Members of the same law firm as a member of the city council may not represent as attorneys, individuals appearing before the city governmental body on which the firm member sits.
Members of the same law firm as a member of the city council may not represent as attorneys, individuals appearing before city governmental bodies subordinate to the body on which the firm member sits.
References: MCPR DR 9-101(C), DR 8-101; C-212; CI-42, CI-192, CI-419, CI-1003; Op 192. C-216, CI-382 and CI-1106 are distinguished.
A city council member is a member of a law firm, and asks (a) whether other members of the law firm may ethically represent clients before the city's boards, commissions, or other municipal bodies, and (b) whether ethical problems are eliminated if the city council member is disqualified from considering any matter in which a member of the law firm appears.
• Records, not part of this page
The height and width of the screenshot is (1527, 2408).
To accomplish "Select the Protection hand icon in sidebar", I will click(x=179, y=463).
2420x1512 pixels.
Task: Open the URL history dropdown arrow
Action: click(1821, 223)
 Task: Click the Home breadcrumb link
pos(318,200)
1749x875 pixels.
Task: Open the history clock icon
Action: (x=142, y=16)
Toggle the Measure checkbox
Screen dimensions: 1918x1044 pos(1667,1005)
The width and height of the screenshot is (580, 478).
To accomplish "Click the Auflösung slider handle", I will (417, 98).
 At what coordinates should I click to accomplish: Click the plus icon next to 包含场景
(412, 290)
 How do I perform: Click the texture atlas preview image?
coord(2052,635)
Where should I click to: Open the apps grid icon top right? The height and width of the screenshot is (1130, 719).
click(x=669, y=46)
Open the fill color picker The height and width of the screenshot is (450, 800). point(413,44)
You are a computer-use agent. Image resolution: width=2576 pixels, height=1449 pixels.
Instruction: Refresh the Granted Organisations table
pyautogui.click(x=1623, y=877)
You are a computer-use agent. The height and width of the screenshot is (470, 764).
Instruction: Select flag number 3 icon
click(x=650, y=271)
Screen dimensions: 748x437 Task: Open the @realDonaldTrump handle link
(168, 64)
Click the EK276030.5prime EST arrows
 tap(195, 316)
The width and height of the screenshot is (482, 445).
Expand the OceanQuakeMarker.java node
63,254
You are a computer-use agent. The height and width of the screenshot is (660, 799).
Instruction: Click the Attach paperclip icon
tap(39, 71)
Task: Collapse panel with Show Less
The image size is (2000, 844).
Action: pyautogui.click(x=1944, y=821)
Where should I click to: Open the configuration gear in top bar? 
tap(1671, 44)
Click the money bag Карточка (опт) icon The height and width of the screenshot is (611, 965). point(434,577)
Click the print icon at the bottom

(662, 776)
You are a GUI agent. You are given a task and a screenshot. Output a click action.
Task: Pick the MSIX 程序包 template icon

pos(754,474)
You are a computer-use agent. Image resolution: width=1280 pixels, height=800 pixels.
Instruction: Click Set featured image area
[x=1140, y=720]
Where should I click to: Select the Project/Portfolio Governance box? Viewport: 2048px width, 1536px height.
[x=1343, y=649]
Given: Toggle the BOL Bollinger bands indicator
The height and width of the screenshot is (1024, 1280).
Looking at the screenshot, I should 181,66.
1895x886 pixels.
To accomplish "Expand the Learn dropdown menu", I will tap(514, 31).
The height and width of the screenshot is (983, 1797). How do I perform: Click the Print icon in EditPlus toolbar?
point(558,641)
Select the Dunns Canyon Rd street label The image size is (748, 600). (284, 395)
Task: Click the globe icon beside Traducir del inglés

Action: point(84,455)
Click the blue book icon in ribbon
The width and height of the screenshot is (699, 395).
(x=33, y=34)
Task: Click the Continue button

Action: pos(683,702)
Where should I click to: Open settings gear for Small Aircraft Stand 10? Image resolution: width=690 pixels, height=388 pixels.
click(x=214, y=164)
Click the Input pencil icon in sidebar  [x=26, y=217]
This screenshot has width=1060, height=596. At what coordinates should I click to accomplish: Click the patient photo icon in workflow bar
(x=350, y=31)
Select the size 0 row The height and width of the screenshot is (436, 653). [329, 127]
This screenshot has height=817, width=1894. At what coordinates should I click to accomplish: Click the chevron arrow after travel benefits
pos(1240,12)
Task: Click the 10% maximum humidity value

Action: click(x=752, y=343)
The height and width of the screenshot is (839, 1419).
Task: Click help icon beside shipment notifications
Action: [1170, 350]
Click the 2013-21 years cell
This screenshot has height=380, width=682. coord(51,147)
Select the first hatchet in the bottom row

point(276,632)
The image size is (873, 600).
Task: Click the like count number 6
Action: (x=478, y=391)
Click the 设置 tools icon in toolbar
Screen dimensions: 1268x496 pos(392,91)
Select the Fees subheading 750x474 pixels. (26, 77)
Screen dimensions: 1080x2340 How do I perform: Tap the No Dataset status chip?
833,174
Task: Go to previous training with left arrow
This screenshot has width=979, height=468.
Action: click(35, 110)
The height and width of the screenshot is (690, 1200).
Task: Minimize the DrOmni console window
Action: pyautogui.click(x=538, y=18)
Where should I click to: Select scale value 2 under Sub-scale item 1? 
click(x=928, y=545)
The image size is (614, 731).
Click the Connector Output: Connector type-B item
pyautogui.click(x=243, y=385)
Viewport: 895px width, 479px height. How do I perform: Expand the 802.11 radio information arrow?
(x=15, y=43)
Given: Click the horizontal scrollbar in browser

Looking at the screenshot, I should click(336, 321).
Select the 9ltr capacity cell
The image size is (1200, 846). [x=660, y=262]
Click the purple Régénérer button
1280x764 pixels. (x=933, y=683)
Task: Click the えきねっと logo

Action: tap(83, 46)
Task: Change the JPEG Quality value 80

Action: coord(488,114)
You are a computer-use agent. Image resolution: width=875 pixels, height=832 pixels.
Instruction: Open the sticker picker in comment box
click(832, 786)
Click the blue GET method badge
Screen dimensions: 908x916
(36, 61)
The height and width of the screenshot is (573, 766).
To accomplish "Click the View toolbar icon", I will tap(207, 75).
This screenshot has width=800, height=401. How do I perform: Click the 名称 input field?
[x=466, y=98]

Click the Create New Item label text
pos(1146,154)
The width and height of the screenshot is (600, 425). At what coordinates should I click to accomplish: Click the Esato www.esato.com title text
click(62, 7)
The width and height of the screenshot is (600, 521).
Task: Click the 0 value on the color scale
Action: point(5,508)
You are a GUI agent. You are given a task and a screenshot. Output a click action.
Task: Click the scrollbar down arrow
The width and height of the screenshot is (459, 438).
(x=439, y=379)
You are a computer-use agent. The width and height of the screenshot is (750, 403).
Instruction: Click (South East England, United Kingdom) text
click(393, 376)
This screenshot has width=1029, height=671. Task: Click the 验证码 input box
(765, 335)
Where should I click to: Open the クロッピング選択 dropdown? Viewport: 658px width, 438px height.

We have previously indicated that it is unethical for a partner, shareholder, or employee of a law firm to appear before a local government administrative board as an attorney representing a client, when a member of that board is also a partner, shareholder or employee of the same firm. CI-192. In the same vein, an attorney who is a member of a city council may not represent defendants charged with violations of that city's ordinances. CI-419. See also, CI-42.
MCPR DR 9-101(C) forbids a lawyer from implying an ability to influence on "irrelevant grounds any tribunal, legislative body, or public official." MCPR DR 8-101(A)(2) prohibits an attorney from using a public position to influence, or to attempt to influence, a tribunal to act in favor of a client.
These ethical problems are raised by the current inquiry. Alternatives short of prohibiting this type of representation run afoul of serious policy concerns. Recusal of the governmental member from matters in which the law firm participated would not resolve the issue. While it is in the public interest to encourage the participation of attorneys in public life, withdrawal from specific issues would deprive citizens of the representative elected to exercise judgment in just such matters. Further, in the quasi-judicial context in which city administrative matters arise, both parties may not be represented by counsel as in the judicial arena, nor may an issue necessarily be contested. Thus, the "safety value" of a request for recusal may not, as a practical matter exist. The need for such a "safety valve" also lends credence to a need to avoid such apparent conflicts. Compare C-212, city attorney may not represent a person charged with violation of an ordinance of the employing community; Op 179, a lawyer-member of a municipal board of zoning appeals and the lawyer's law partners and employees may not represent a client's interest in proceedings before that board.
There is additionally the concern that where the individual pursuing relief before the city council or subordinate body feels aggrieved by the governmental decision, there exists the possibility of litigation between that person and the city, creating an inexorable conflict. CI-1003, city attorney and members of the sam firm may not appear before the city council representing private clients in applications for licenses and other matters that might result in litigation between such persons and the city; CI-192, a partner, shareholder or employee of a firm cannot ethically represent a client before an administrative board on which a partner, shareholder or employee of the same firm sits.
To the extent that C-216 and CI-382 may suggest a different result, they may be distinguished because they involve judicial proceedings where, as part of the adversary process, the public interest may be protected. CI-1106 involved the spouse of an attorney and not the attorney directly.